One side-effect of my sporadic posting over the last few months is the fact I haven’t had a chance to talk about my partner Mardi McConnochie’s new book, The Voyagers, which was released this week.

As Mardi’s partner I’m obviously biased, but I think she’s a wonderful writer and this is a particularly wonderful book. Like all her novels it’s not just beautifully constructed and written, but warm and funny and finally very moving. But it’s also very exciting to me because I think there’s little doubt it’s her richest and most emotionally rewarding novel to date.

As some of you may be aware, the novel focusses on an American sailor, Stead, who returns to Sydney in 1943 hoping to see Marina, a girl he met on shore leave during his last visit to Sydney five years earlier. Travelling to her mother’s house he is shocked to discover she is missing, and has been for several years, having disappeared not long after she arrived in London to study music. Knowing he needs to see her, to know she is alright, Stead sets off to find her, beginning a journey that will take him around the world.

As the description above makes clear the book is quite explicitly a romance, albeit a reasonably unconventional one. But it’s also much more than that. Like all Mardi’s novels it’s deeply concerned with the ways women’s lives are shaped by the societies they inhabit, and the choices and compromises they are required to make.

These are questions that are explored with great verve and wit in Mardi’s first novel, Coldwater, which transplants the Bronte sisters to a penal island off the Australian coast (and which was one of the Washington Post’s Books of the Year back in 2001) but in The Voyagers they’re given added heft by the effects of the war, and the way it allowed women freedoms that had never been available to them before.

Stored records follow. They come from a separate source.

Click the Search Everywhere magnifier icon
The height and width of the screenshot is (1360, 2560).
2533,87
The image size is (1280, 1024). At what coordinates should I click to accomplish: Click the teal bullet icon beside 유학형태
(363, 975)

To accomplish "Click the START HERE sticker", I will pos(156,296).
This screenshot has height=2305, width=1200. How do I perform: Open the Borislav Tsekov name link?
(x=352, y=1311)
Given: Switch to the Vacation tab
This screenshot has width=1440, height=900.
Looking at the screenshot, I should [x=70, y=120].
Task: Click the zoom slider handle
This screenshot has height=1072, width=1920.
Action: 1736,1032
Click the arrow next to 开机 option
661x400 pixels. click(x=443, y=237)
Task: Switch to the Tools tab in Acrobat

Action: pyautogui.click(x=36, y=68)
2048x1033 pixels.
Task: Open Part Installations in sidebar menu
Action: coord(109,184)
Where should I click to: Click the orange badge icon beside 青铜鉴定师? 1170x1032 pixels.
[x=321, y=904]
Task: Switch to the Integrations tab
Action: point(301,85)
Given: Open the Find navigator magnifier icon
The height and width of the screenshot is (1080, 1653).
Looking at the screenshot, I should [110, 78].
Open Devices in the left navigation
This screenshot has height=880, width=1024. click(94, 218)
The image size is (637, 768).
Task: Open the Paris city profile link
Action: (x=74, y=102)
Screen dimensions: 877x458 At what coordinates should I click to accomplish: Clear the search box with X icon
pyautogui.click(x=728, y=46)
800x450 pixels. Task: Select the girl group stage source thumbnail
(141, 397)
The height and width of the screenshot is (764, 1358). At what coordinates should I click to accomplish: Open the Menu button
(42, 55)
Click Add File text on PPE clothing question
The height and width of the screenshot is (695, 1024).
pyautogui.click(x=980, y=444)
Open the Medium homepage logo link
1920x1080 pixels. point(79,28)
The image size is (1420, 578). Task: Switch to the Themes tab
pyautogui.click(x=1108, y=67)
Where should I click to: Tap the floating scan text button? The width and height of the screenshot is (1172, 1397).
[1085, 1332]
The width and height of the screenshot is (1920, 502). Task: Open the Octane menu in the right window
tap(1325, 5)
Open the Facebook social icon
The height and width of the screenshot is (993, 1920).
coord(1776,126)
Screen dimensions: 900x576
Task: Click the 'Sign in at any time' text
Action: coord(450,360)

Given the recent debate about the ways writing by women is still marginalised by the literary establishment I think it’s worth asking why exactly a novel about such questions is marketed as a romance, when a novel about men fighting would almost immediately be classed as capital “L” Literature, but I don’t want to push that point too hard here. What I do want to say is that despite its incredibly elegant plotting and structure the real strength of the book lies in the intelligent and unsentimental depiction of the relationships at its centre, and in particular the complexity of feeling it brings to bear on the relationships between the women whose lives occupy its final third, much of which takes place in a Japanese prison camp, and the children in their care.

Anyway, I won’t bang on too hard. Suffice it to say I think it’s a wonderful, funny and deeply moving book, and one everybody should read. If you’d like to know more about it there’s an interview with Mardi at Booktopia, and you can read an excerpt on Penguin’s website. And while the reviews haven’t really started to come in yet, there’s a very good (and very smart) one on the Readings site, and another in the May issue of Australian Book Review (sadly not online). And if you’d like to buy a copy it’s available from Readings and Booktopia, or you can check prices at Booko (where you can also check out prices for Mardi’s other novels, Coldwater, The Snow Queen and Fivestar). And finally, if all that’s not enough, Mardi’s also a guest at the Sydney Writers’ Festival.